First of all: The message you got does not mean that you are wrong, it just means that you have not submitted the solution the teaching tool has computed, and therefore it may or may not be correct (a tutor has to check this manually to decide whether to give you the points).

So, let me check that here: The initial checks are not conclusive as you found out and that is true. From here, many ways are possible, and our student portal does currently not check all possible correct results.

So, you started with with the initial states ψ[0] (where you added the clauses of Phi) and the safety property ψ[1]=Phi:

ψ[0] = {s1,s5} = a & !b = CNF{!b; a; a|b|!c}
ψ[1] = {s0,s1,s2,s3,s5,s6,s7} = a|b|!c = CNF{a|b|!c}

That is okay (the teaching tool starts differently). Now you check for CTIs, by checking whether ψ[1]->[]Phi is valid, but it is not valid and you get the counterexample s6->s4 since s6 is in ψ[1] but has as successor s4 which is not in Phi.

So, you need to check reachability of s6 within one step, and you therefore check ψ[0] & !ψ[s6] -> []!ψ[s6] which is true since the initial states ψ[0] cannot reach s6. So, we can remove s6 from ψ[1] which could be done by adding the clause !ψ[s6] = !(!a&b&c) = a|!b|!c.

Maybe we can add a generalized clause, i.e., a subset of {a,!b,!c}? To find out, we have to check for all subsets C of {a,!b,!c} whether (1) ψ[0]&C->[]C and (2) Init->C holds.

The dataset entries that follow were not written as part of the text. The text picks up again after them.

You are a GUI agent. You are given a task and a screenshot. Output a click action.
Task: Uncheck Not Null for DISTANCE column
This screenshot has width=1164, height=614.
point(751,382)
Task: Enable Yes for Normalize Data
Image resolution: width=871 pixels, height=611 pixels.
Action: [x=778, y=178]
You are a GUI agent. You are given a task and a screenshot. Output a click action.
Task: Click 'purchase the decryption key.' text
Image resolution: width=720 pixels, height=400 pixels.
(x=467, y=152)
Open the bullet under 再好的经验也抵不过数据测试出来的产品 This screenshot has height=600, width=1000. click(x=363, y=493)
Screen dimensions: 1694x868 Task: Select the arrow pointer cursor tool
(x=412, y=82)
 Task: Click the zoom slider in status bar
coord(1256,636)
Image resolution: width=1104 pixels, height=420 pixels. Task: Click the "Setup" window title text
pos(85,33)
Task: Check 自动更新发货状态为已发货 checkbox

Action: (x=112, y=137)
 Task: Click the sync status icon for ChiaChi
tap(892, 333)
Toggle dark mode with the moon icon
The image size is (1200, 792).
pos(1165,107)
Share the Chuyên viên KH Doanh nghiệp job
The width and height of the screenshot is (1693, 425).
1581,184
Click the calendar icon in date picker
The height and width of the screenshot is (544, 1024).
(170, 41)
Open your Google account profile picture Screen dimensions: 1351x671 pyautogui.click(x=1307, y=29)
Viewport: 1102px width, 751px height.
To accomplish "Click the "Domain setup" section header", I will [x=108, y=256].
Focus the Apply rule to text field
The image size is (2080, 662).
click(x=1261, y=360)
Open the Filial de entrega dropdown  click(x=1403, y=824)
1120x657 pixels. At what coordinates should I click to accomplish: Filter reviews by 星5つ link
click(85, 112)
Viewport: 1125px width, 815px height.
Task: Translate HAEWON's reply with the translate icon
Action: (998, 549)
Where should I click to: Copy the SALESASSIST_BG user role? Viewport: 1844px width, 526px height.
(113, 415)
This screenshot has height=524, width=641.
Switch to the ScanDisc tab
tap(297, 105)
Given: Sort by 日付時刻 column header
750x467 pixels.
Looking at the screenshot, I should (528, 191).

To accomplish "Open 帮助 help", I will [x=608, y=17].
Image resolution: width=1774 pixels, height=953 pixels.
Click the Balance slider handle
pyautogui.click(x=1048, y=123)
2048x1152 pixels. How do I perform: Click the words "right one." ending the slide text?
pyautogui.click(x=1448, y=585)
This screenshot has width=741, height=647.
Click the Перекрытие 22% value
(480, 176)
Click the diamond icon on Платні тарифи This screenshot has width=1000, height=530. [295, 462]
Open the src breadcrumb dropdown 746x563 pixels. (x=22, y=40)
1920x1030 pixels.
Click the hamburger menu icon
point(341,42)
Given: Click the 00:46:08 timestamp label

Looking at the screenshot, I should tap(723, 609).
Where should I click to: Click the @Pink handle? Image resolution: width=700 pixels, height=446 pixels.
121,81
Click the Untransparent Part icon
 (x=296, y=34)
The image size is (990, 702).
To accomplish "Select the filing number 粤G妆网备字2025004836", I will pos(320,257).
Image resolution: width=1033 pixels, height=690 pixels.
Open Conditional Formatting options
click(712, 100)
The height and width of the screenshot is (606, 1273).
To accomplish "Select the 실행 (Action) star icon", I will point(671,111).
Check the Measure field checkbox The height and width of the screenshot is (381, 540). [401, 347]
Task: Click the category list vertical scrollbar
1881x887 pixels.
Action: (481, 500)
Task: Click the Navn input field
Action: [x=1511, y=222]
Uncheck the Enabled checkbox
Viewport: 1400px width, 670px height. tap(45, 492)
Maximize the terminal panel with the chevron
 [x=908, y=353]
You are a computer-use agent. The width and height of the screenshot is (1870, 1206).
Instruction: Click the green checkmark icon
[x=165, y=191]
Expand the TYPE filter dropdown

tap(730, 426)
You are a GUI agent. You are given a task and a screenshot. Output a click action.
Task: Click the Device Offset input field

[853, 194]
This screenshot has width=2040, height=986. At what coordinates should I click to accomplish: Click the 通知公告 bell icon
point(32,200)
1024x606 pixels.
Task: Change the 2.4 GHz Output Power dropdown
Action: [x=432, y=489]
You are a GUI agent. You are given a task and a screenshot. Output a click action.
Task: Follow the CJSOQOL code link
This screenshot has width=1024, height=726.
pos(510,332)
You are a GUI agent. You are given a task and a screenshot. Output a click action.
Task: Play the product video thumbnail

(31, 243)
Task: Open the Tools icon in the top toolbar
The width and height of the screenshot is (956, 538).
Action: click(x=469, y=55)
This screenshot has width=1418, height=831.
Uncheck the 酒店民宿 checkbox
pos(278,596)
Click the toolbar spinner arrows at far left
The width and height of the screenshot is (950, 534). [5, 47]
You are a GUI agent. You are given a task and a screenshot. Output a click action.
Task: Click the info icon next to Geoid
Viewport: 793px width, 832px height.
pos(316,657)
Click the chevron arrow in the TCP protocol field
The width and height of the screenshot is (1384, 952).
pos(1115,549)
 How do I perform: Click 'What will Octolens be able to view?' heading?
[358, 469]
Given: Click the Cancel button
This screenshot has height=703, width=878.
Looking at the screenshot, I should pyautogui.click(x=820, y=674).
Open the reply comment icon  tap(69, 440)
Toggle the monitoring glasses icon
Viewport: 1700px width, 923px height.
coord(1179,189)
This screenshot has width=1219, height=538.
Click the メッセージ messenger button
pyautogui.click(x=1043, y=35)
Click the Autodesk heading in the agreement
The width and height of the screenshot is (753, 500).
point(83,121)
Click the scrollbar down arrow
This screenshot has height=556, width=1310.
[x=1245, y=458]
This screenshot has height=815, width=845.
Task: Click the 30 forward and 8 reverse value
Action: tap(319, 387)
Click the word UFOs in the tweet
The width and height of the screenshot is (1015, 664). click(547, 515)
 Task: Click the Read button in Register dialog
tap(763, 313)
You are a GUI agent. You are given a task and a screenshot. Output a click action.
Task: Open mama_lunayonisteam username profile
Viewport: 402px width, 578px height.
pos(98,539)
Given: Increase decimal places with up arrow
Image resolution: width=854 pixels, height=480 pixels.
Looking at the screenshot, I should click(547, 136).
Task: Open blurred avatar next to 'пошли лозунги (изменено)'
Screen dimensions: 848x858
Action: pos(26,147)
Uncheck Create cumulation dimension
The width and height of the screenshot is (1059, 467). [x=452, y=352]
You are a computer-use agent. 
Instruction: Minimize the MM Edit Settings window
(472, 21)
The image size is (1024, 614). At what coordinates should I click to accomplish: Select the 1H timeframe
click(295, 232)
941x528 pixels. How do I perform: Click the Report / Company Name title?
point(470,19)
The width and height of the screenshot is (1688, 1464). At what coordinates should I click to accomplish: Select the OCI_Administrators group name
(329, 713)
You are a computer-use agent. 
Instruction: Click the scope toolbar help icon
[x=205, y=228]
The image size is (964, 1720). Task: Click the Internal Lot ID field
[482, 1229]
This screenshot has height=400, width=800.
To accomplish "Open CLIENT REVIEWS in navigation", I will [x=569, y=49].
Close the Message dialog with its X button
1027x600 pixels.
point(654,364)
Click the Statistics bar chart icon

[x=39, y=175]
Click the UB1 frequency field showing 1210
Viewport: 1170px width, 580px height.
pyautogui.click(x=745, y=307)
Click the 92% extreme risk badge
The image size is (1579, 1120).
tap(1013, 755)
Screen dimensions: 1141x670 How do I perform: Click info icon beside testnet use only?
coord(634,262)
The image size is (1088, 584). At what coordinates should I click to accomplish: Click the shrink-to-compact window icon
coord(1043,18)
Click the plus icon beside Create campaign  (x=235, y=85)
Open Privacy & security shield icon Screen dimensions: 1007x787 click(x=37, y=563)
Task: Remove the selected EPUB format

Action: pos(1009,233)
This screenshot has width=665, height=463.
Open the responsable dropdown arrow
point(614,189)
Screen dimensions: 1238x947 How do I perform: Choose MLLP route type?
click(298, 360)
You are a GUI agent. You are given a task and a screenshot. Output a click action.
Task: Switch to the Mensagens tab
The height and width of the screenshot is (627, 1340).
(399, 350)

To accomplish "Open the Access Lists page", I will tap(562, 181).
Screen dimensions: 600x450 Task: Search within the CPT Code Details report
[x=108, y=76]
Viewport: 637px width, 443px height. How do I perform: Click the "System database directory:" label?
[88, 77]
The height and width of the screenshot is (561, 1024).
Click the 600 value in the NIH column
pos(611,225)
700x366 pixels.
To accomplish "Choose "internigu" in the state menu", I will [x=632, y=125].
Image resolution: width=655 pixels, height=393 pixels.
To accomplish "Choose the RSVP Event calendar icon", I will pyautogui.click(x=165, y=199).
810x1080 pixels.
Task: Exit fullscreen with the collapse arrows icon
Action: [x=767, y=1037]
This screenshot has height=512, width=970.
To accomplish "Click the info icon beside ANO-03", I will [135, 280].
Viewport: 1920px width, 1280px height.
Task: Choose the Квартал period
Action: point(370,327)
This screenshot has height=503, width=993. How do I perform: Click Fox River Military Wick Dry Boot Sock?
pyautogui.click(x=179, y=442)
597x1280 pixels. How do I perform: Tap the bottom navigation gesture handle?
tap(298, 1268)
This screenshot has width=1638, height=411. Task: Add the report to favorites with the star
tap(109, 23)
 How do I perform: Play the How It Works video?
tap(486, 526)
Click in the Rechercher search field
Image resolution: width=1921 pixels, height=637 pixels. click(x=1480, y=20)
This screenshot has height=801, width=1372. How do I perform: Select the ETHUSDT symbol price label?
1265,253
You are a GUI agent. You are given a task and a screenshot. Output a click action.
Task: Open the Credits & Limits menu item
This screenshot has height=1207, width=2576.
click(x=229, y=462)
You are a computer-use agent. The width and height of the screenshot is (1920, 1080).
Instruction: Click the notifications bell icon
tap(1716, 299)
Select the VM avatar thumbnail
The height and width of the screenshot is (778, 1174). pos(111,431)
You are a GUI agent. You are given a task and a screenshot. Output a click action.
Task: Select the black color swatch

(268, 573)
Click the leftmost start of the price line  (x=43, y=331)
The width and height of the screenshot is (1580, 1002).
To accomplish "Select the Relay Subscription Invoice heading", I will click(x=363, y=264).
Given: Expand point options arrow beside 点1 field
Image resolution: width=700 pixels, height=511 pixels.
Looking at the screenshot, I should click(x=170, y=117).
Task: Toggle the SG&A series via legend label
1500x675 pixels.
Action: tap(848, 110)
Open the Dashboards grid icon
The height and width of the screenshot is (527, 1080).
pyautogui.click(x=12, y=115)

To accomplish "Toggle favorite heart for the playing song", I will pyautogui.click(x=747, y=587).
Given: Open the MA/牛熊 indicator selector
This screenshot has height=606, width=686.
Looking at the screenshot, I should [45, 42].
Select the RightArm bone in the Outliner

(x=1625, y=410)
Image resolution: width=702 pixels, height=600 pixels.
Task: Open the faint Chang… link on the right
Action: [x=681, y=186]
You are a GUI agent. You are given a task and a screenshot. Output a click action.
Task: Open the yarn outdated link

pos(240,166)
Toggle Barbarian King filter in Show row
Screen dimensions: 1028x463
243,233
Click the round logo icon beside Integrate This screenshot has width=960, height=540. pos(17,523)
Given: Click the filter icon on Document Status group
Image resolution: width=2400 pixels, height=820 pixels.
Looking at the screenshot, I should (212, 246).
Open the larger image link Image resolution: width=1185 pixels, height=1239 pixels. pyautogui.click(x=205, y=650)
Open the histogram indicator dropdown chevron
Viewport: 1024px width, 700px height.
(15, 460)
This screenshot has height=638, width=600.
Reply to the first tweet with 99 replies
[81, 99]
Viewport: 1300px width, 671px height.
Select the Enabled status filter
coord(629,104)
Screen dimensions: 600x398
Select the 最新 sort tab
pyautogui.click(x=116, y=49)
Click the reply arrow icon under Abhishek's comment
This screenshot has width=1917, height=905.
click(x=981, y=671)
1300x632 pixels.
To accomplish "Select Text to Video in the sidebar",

Here I don't understand your solution, since you could have generalized the clause, but at the end, you did not (which is also correct, since clause generalization is a matter of optimization).

Hence, you added the clause {a,!b,!c} of !ψ[s6] to the assertions and got now

ψ[0] = {s1,s5} = CNF{a|b|!c; a|!b|!c; !b; a; }
ψ[1] = {s0,s1,s2,s3,s5,s7} = CNF{a|b|!c; a|!b|!c}

which is what you can do. As there is not yet a fixpoint, you continue by checking for CTIs again, and check whether ψ[1]->[]Phi is valid. This time, it is valid, so we have to extend the sequence of assertions, and you add ψ[1] = Phi and got

ψ[0] = {s1,s5} = CNF{!b; a; a|b|!c; a|!b|!c}
ψ[1] = {s0,s1,s2,s3,s5,s7} = CNF{a|b|!c; a|!b|!c}
ψ[2] = {s0,s1,s2,s3,s5,s6,s7} = CNF{a|b|!c}

Next, you try to propagate clauses, and you find that our added clause a|!b|!c can be propagated from ψ[1] to ψ[2] which yields a fixpoint.

Yeap, that is a valid PDR computation, I would say. Write your tutor that you should get your points. I just don't understand why you tried the clause generalization and dropped it, but still it is correct.